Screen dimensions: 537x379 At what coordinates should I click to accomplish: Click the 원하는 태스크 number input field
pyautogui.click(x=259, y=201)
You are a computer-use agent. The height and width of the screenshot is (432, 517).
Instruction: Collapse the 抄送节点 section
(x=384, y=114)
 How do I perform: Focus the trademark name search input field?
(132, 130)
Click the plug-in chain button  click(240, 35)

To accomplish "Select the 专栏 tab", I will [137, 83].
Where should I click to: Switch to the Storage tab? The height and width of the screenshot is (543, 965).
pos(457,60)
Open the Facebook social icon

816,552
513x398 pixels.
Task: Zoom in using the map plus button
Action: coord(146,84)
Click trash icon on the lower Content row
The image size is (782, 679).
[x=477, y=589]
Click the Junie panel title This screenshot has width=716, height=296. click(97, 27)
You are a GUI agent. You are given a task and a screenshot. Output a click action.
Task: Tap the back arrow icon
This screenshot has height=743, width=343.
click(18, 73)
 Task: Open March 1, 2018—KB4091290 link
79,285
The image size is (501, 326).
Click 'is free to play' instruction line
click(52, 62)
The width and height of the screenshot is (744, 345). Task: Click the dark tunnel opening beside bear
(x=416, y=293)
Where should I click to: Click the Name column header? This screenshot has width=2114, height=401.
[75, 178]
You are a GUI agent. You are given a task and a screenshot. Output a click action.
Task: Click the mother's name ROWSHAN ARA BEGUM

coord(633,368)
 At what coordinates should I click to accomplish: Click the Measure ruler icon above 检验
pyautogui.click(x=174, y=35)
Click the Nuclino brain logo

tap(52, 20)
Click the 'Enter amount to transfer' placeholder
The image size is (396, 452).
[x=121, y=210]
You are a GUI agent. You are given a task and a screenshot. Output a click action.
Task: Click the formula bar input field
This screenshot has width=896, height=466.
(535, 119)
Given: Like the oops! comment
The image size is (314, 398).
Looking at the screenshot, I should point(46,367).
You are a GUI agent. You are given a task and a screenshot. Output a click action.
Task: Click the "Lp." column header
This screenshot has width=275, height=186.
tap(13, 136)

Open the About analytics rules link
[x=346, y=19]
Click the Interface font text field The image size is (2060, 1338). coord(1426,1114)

● What the exercise asks:
Please pull out the lines exactly, starting with the first line and going on through the line containing "Action: coord(146,84)".

● Full solution:
Screen dimensions: 537x379 At what coordinates should I click to accomplish: Click the 원하는 태스크 number input field
pyautogui.click(x=259, y=201)
You are a computer-use agent. The height and width of the screenshot is (432, 517).
Instruction: Collapse the 抄送节点 section
(x=384, y=114)
 How do I perform: Focus the trademark name search input field?
(132, 130)
Click the plug-in chain button  click(240, 35)

To accomplish "Select the 专栏 tab", I will [137, 83].
Where should I click to: Switch to the Storage tab? The height and width of the screenshot is (543, 965).
pos(457,60)
Open the Facebook social icon

816,552
513x398 pixels.
Task: Zoom in using the map plus button
Action: coord(146,84)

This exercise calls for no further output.